Introduction

A friend asked how my package handles that the pathways databases are incomplete. At the moment it doesn’t, it is not a smart package (garbage in, garbage out), so make sure of the input information of which genes go to which pathways.

However this got me into thinking about the distribution of the size of the pathways along the number of a pathway a gene has. Or in some related distribution to try to infer if from the number pathways a gene is involved in we can deduce some expected pathway size or the other way around, if given a size of a pathway we can deduce in how many pathways are the genes.

This page is about some ideas I got around this topic, which I would like to explore with my package BioCor (or in Bioconductor), or in general to the pathways database problem.

Differences between databases

One point I would like to address using BioCor is how similar are pathway databases. According to Pathguide there are 166 metabolic pathways. I would like to find if the information is redundant or if there is one better database, by looking at the similarity between genes and the genes annotated in both databases. I recently come up with the idea that the metabolism is like a language and pathways are like sentences. I am considering using the following variables to compare databases:

  • Size of pathways: both the range and the information content
  • Number of pathway per genes: both the range and the information content
  • The number of pathways: One question that would require manual curation is if pathways with similar names have really the same genes involved.
  • The number of genes (and the agreement of genes used)
  • The n-grams of genes: both the number of each n-gram present and the information content, as well as which is the biggest n-gram present, more than once (otherwise that would be the same as the largest pathway)
  • The similarity between pathways (pathSim)
  • The similarity annotation for genes between (geneSim): It would be interesting to compare similarities present in BioCor through several databases.

I am not sure if this would help to “settle” the discussion about pathways and which database use, but at least would help to choose a database for functional enrichment analysis or other related assessments.

De novo pathway finder

One discussion I end up was if it was possible to find new pathways for genes purely in-silico. This is a bit crazy idea, but can we find new pathways without further information aside from what we already have? The idea is to start with some database as seed and then through random (or not) re-sampling of genes labeled as a new pathway see if the similarity of the genes converge (or not).

One could set restriction to the newly created pathways such that they should have certain dissimilarity with all the previous pathways or follow certain distribution from the first point. I think this is kind of alike how the MetaCyc project work, starting from a seed and expand from there.

The features of these new pathways could be:

  • Pathway length: Is a probability function from the seed
  • Pathway similarity to other pathways: must be bigger or equal to the previous existing similarities
  • Pathway must have a new gene not previously used (obvious)

I don’t know how the addition of pathways affect the similarity between genes. I would like to explore this with a couple or three databases.

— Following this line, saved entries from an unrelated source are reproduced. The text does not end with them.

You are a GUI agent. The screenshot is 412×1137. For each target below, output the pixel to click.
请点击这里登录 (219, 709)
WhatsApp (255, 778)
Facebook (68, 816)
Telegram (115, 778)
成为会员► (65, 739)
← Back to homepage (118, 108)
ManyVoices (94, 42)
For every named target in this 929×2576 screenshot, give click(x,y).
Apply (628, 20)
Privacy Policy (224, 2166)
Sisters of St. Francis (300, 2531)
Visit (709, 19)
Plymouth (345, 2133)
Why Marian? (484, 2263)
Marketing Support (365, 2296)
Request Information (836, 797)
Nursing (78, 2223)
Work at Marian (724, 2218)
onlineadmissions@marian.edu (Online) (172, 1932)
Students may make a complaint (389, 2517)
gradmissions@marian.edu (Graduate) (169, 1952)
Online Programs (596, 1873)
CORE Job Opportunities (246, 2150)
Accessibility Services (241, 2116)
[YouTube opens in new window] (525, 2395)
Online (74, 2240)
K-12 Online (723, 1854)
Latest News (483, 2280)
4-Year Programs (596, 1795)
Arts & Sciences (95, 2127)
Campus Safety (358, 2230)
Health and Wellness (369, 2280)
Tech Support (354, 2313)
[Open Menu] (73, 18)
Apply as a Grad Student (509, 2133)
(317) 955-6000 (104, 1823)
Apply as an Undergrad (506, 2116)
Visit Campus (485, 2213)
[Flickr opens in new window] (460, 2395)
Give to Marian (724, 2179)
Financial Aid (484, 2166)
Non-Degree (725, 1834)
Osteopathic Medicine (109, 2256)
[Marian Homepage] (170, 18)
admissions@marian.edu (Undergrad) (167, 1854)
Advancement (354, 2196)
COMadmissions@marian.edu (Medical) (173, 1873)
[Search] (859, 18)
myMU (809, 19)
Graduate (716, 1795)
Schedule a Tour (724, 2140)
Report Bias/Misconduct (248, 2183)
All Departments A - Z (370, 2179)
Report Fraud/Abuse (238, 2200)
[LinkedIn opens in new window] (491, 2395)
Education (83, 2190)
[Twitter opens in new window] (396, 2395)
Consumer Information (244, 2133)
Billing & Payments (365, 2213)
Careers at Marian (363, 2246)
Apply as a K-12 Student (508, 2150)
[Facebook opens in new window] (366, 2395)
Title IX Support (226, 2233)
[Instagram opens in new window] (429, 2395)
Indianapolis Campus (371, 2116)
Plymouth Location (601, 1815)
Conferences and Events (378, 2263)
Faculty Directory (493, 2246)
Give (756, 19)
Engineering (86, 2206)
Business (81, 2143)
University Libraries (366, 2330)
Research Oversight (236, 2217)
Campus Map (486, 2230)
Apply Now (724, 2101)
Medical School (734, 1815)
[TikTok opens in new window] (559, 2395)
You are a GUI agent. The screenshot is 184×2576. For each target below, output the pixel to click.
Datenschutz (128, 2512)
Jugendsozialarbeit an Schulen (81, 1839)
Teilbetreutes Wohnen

Information available to compare two pathways

To compare two pathways we have the following parameters:

  • The number of pathways of each gene (and the probability that such coincidence happens)
  • The number of pathways where both genes are present (and the probability that such coincidence happens)
  • The number of pathways where one gene or the other is present (and the probability that such coincidence happens)
  • The similarity between their pathways (and the probability that such coincidence happens)
  • The length of the pathways of each gene (and the probability that such coincidence happens)
  • The length of the pathways where both genes are present (and the probability that such coincidence happens)
  • The length of the pathways where one gene or the other is present (and the probability that such coincidence happens)

Actually BioCor only uses the similarity between the pathways of two genes to calculate how similar they are, which normalize the length of the pathways and the number of pathways for the two genes. This could be complicated/improved using the above variables depending on how much information is carried by each variable.